*WHAT TO DO*
Below are entries. Reproduce exactly the lines between the line holding "Given: Click the blue exclamation info icon" and the line holding "730x444 pixels.", inclusive, and only those.

*DATA*
================================

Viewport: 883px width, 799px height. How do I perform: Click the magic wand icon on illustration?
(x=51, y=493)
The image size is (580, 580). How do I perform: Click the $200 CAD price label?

================================

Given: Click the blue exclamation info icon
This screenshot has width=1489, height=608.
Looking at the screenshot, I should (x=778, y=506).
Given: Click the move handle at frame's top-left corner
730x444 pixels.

================================

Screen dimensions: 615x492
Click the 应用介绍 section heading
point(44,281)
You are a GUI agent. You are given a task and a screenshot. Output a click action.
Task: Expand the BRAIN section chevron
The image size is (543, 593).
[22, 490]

================================

*TASK SOLUTION*
Given: Click the blue exclamation info icon
This screenshot has width=1489, height=608.
Looking at the screenshot, I should (x=778, y=506).
Given: Click the move handle at frame's top-left corner
730x444 pixels.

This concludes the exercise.